- **PROBLEM REQUIREMENTS**: All lines below between the line with "日本国内にお住まいの方向け (560, 911)" and the line with "Contactez-nous ! (70, 1395)", including both, must be copied exactly, and the pictures must be omitted.

(Saved data entries)
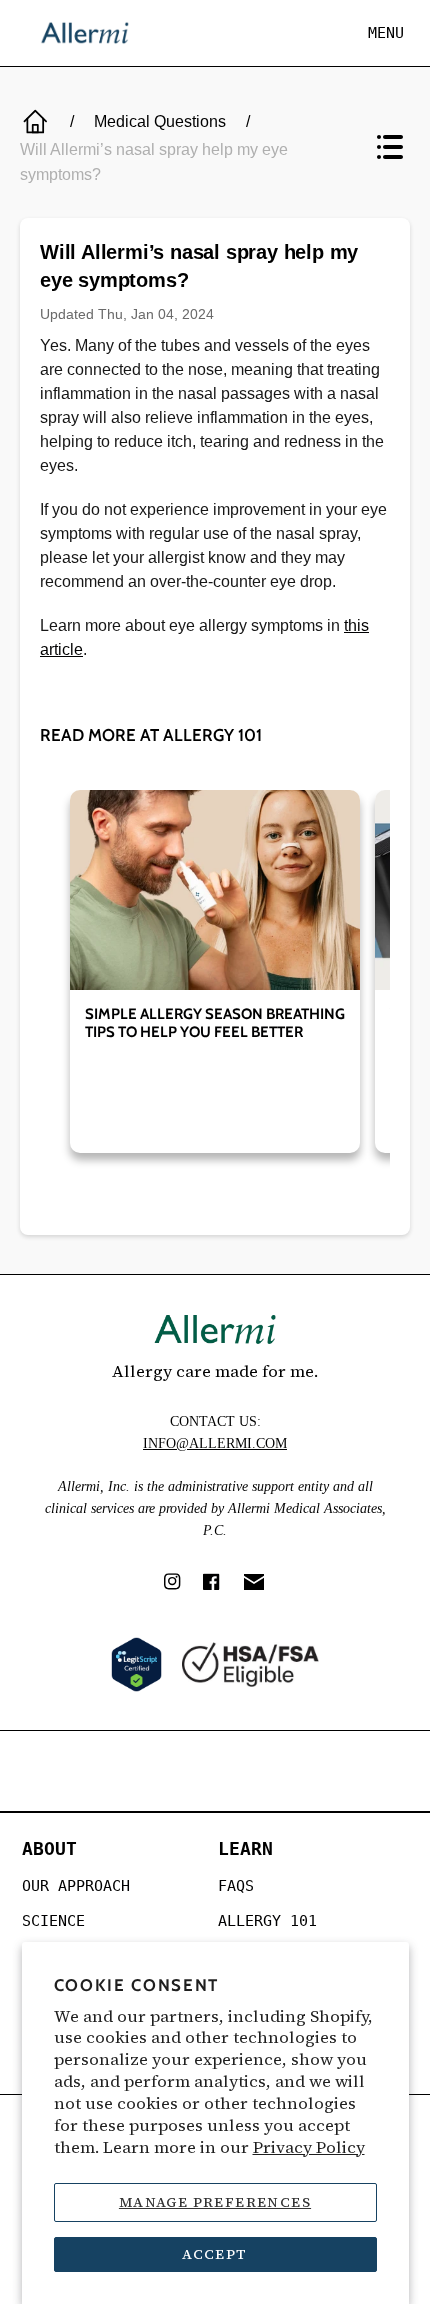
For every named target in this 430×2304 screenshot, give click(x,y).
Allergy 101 (267, 1921)
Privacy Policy (309, 2147)
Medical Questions (160, 121)
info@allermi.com (215, 1443)
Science (53, 1921)
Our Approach (76, 1886)
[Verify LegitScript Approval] (136, 1664)
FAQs (236, 1886)
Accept (214, 2254)
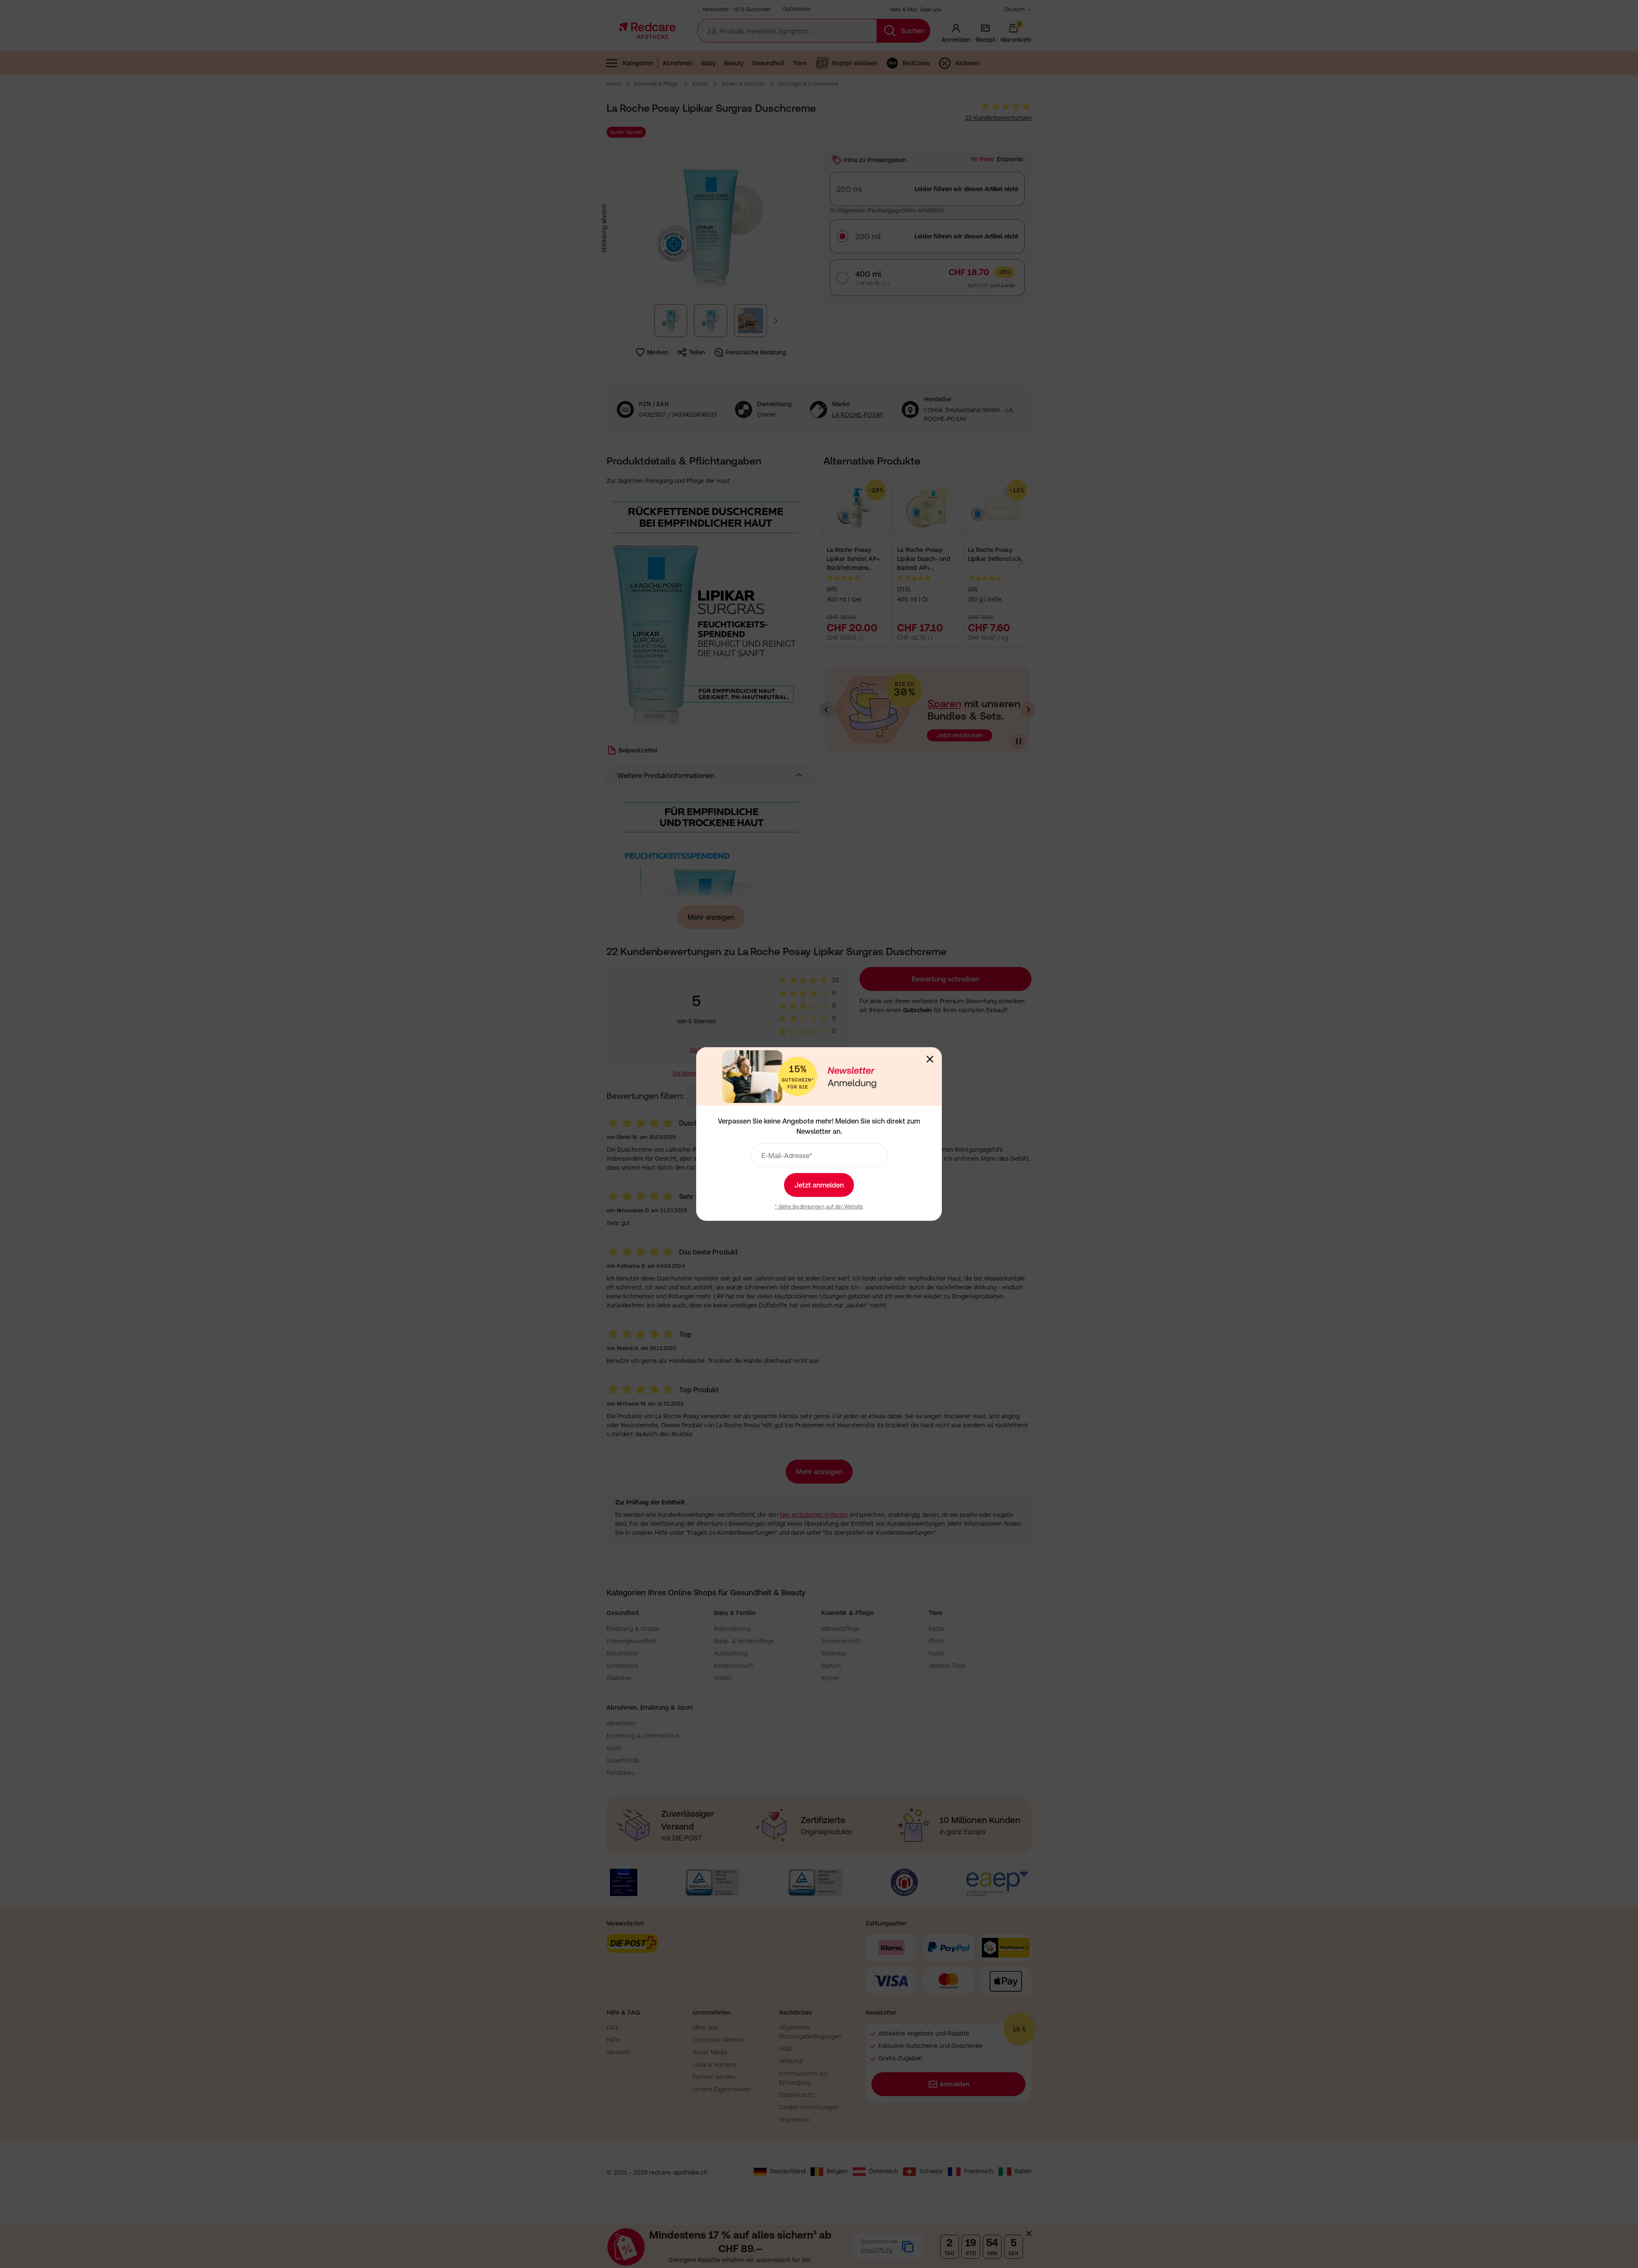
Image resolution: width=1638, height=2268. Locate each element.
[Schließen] (930, 1059)
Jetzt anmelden (819, 1185)
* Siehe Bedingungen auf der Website (819, 1207)
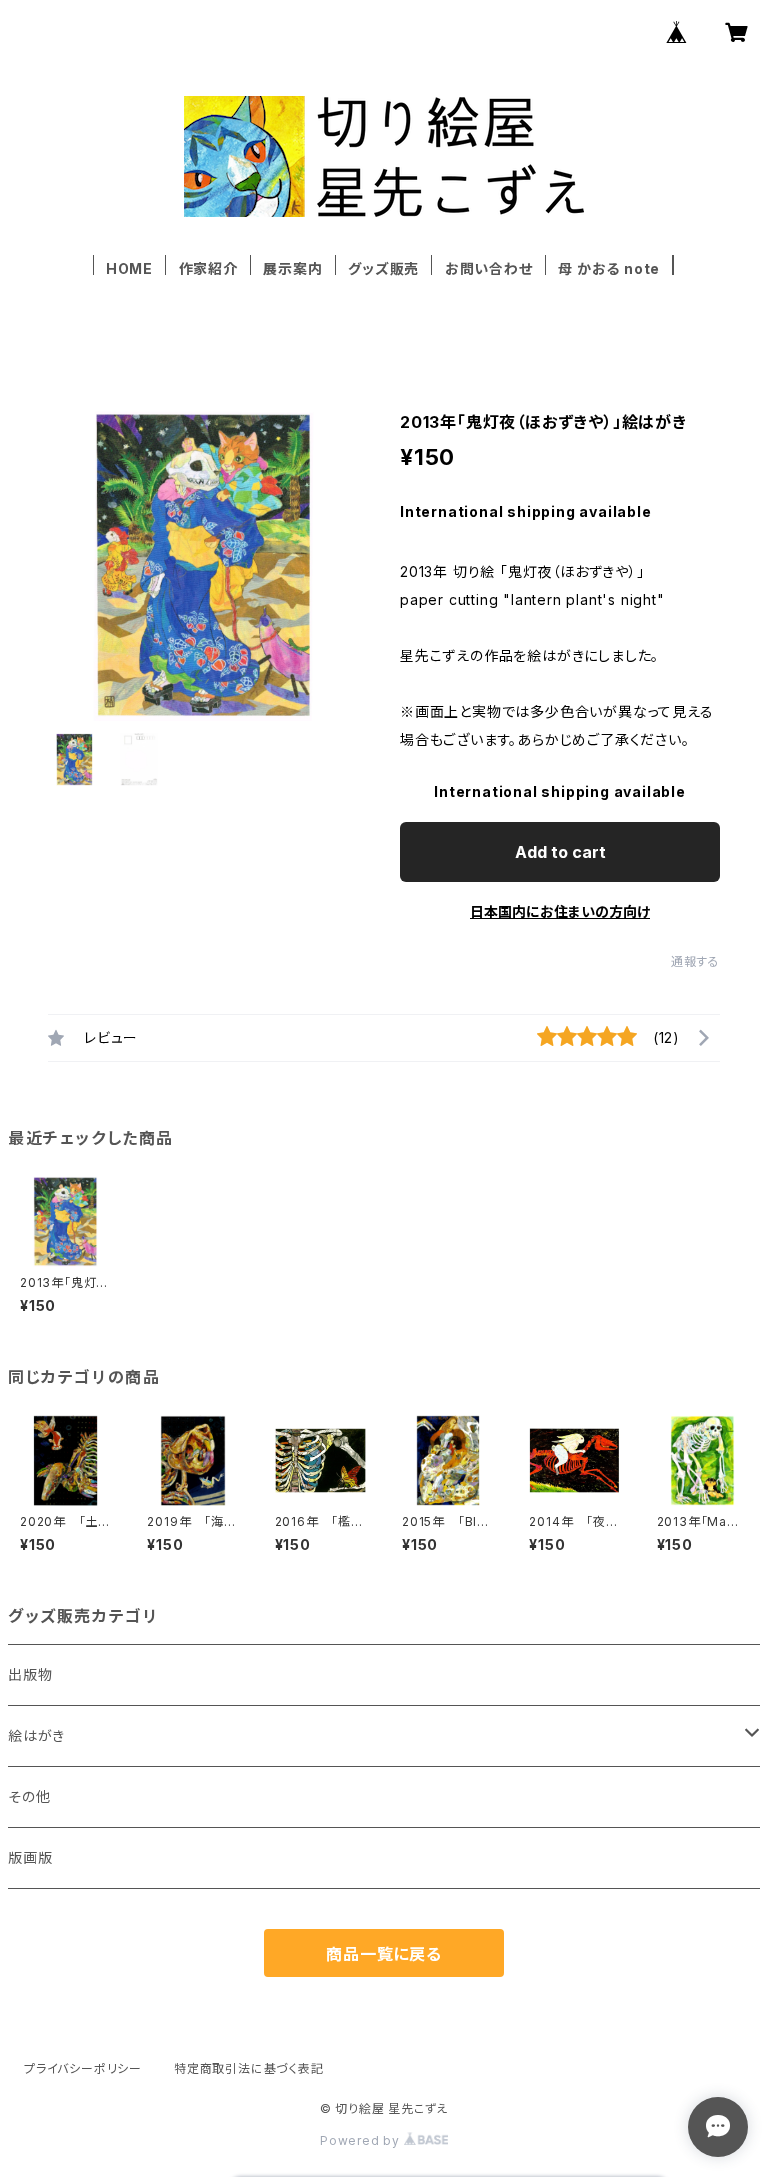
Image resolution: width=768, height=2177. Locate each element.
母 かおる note (609, 268)
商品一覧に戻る (384, 1954)
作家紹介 (208, 268)
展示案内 (292, 268)
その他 (29, 1796)
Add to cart (560, 852)
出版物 (30, 1674)
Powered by (362, 2140)
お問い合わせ (489, 268)
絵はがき (36, 1735)
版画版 (30, 1857)
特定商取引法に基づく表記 (249, 2068)
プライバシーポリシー (83, 2068)
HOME (129, 268)
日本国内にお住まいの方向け (560, 911)
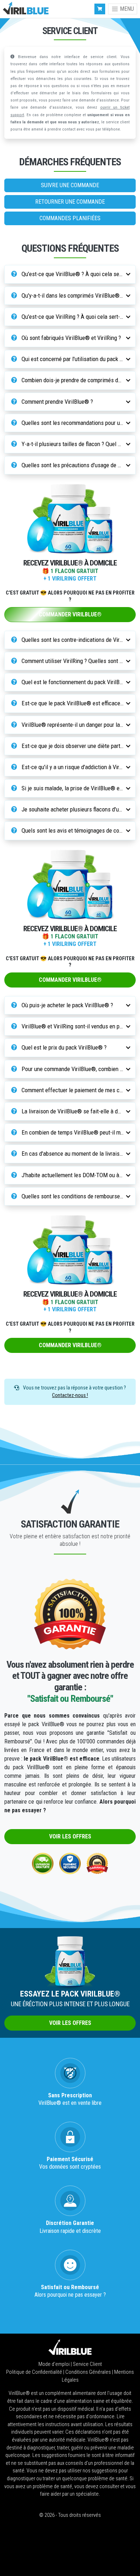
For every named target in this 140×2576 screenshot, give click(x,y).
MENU (126, 8)
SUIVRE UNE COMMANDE (70, 185)
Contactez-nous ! (70, 1395)
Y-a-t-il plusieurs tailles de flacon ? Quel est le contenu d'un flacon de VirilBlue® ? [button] (74, 444)
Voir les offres (70, 1836)
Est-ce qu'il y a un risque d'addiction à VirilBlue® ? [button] (74, 767)
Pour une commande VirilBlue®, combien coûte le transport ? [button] (74, 1068)
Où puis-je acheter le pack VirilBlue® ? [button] (66, 1005)
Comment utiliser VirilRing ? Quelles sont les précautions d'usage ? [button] (74, 660)
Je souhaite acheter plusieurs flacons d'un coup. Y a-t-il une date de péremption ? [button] (74, 809)
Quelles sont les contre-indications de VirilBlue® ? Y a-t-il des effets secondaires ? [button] (74, 639)
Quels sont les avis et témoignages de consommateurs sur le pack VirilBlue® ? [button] (74, 830)
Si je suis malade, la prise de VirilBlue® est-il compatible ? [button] (74, 788)
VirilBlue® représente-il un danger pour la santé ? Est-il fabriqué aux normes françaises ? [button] (74, 724)
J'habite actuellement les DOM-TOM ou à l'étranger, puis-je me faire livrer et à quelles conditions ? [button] (74, 1175)
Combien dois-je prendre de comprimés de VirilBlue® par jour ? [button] (74, 380)
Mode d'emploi (54, 2364)
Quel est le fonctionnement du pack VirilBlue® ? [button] (74, 682)
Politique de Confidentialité (34, 2372)
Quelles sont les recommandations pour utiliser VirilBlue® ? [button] (74, 422)
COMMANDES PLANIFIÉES (70, 218)
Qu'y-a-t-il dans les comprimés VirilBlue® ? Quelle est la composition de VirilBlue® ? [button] (74, 295)
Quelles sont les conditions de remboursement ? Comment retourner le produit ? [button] (74, 1196)
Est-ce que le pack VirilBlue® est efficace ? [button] (72, 703)
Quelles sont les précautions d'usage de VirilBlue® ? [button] (74, 465)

- **SOLUTION TO THE EXERCISE**:
日本国内にお住まいの方向け (560, 911)
For every named target in this 140×2576 screenshot, give click(x,y).
MENU (126, 8)
SUIVRE UNE COMMANDE (70, 185)
Contactez-nous ! (70, 1395)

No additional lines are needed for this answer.